In the MNI pipeline, the native images were normalized to a standardized stereotaxic space using a linear transformation and corrected for intensity nonuniformity [25], [26]. Images were, then, classified into white matter, gray matter, cerebrospinal fluid, and background using an advanced neural net classifier [27]. The hemispherical surfaces of the gray/white matter boundary and gray matter/cerebrospinal fluid boundary) were automatically extracted, consisting of 40,962 vertices [19], [20].

The FS pipeline includes removal of non-brain tissue [28], stereotaxic space transformation, tissue segmentation, intensity normalization [25], tessellation of the gray/white matter boundary, automated topology correction [29], [30], and surface deformation following intensity gradients to optimally place the gray/white matter and gray matter/cerebrospinal fluid boundaries [21].

Extraction of sulcal pits on the cortical surface

A sulcal pit is the deepest local point in a sulcal catchment basin, and can be identified by using a sulcal depth map on the cortical surface. We used the white matter surface (gray/white matter boundary) and the 3D Euclidean depth map to extract sulcal pits [2], [9]. The 3D Euclidean sulcal depth maps were generated by measuring the Euclidean distance from each vertex in the cortical surface to the nearest voxel on the cerebral hull [2], [31]. We used a watershed algorithm based on a depth map to extract sulcal pits on triangular meshes. To prevent overextraction of the pits, we first reduced noisy depth variations by surface-based heat kernel smoothing with a full-width half-maximum value of 10 mm [32]. Subsequently we performed segment merging in the watershed algorithm using the area of the catchment basin, the distance between the sulcal pits, and the ridge height. If one of the areas of two or more catchment basins was smaller than a threshold (30 mm2) when they met at a ridge point, the smaller catchment basin below the threshold was merged into the adjacent catchment basin with the deepest pit and its sulcal pit removed. If the distance between two pits was less than a 15 mm threshold, the shallower pit was also merged into the deeper one. Finally, merging was executed when the ridge was lower than a threshold of 2.5 mm. The methodological procedure was explained in more detail in our previous study [2].

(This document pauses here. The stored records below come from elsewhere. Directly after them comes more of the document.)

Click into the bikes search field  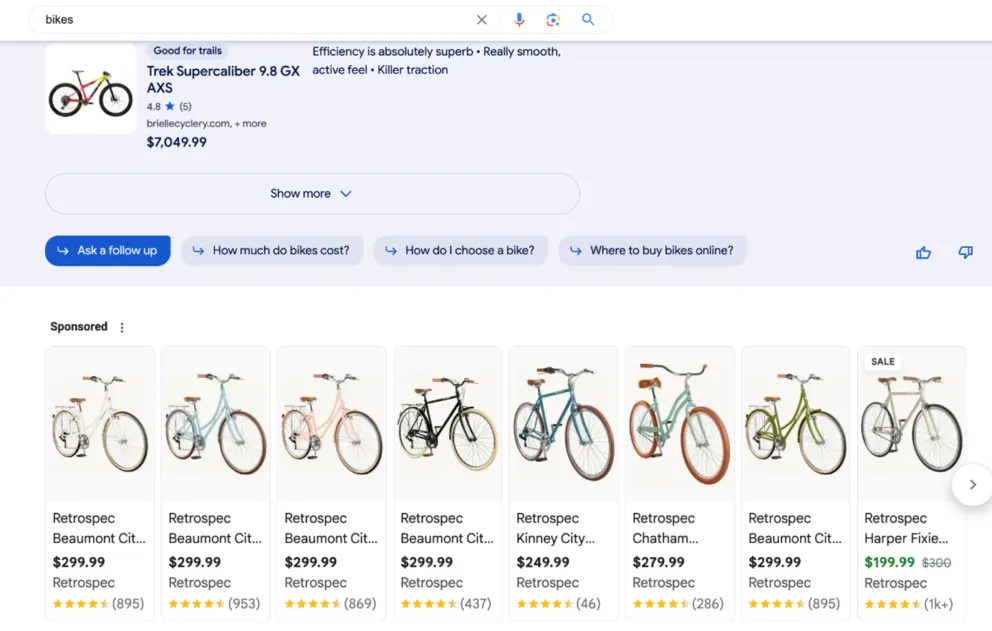click(250, 20)
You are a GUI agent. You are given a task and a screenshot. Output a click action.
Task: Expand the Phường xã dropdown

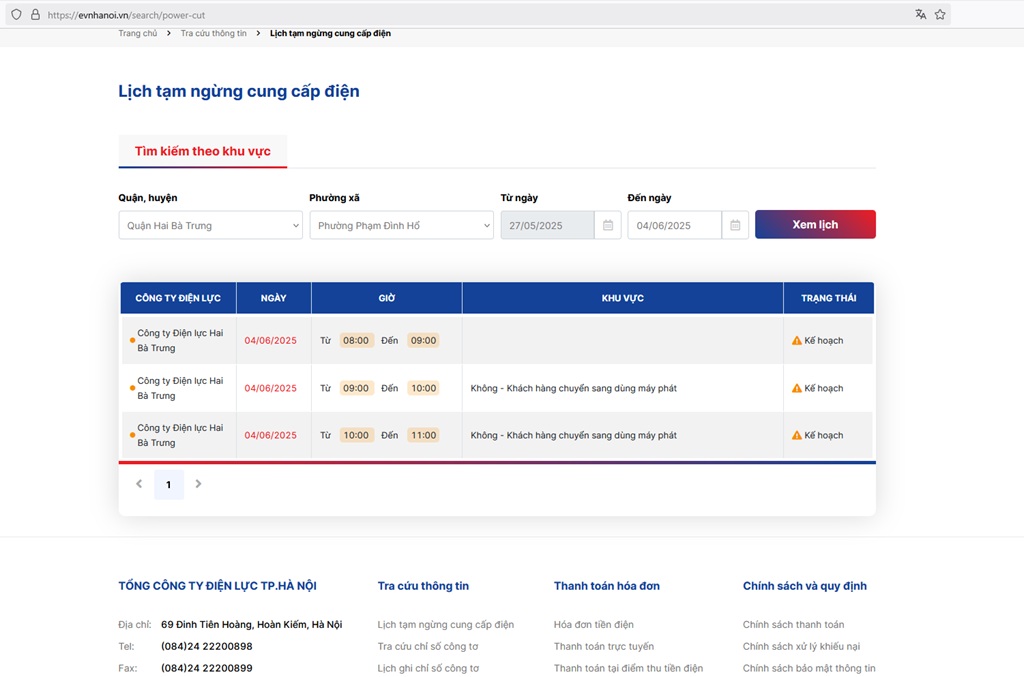401,226
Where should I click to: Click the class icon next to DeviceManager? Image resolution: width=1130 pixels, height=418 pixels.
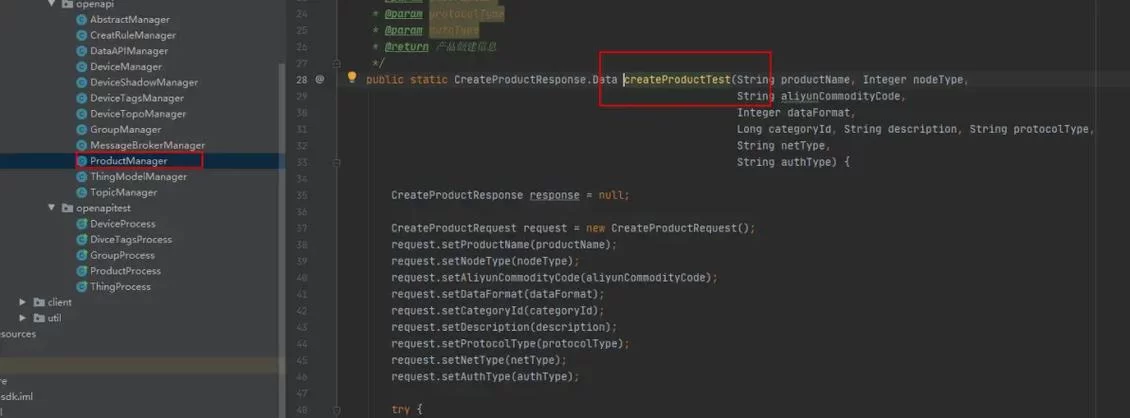82,67
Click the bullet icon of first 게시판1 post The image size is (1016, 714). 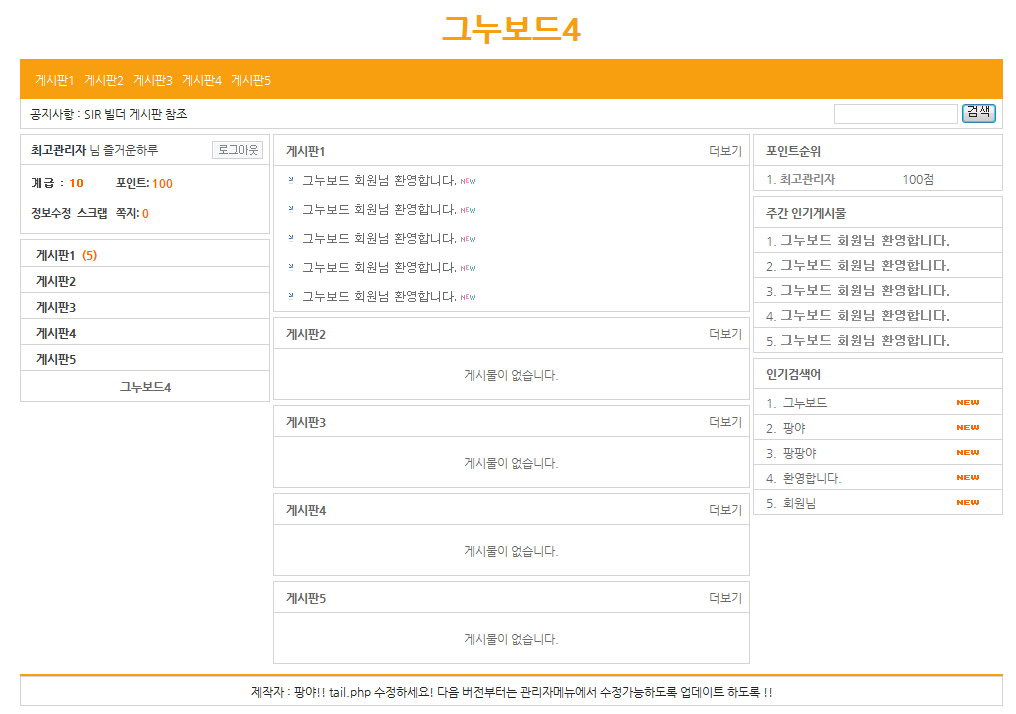[291, 180]
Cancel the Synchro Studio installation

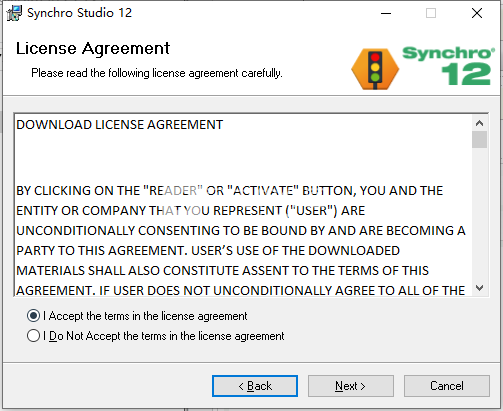click(x=447, y=386)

Intra-subject cortical surface alignment

Surface vertex correspondence must be built to compare the results of sulcal pit extraction. In the MNI and FS pipelines, corresponding regions between subjects are determined using their own surface-based registration methods with a sphere-to-sphere matching in which the vertices of each subject are nonlinearly registered to a template surface [33], [34], [35]. However, our reliability test needs not inter- but intra-subject comparison. The nonlinear registration between surfaces of the same subject could give rise to extra noise in the correspondence definition. In addition, when using any specific surface registration algorithm, its performance and accuracy could be biased by different mesh properties of the MNI and FS surfaces. Instead, we adopted a volume linear registration to perform the intra-subject surface alignment [15]. We randomly chose 1 reference target volume for each subject and the other 3 or 2 volumes were registered to the target volume using the MNI linear registration tool with 6 parameters. The transformation matrix of the registration was then applied to the corresponding surface. Finally, 8 or 6 surfaces from each individual subject (MNI and FS surfaces from 4 or 3 images) were registered to a common space. In order to check the registration result, we overlapped all surfaces to a reference volume image in the same space (Fig. 1). It is confirmed that their global position and orientation are matched and the linear registration is sufficient and robust for intra-subject surface alignment. Alignment results of 8 surfaces for the other 4 subjects are provided in supplementary data (Fig. S1). However, since the surfaces were reconstructed from different images or tools, the local shape of the gray/white matter boundary was slightly different as shown in Fig. 1. It would lead to differences in the presence and location of sulcal pits.

thumbnail
Figure 1. Example of intra-subject cortical surface alignment.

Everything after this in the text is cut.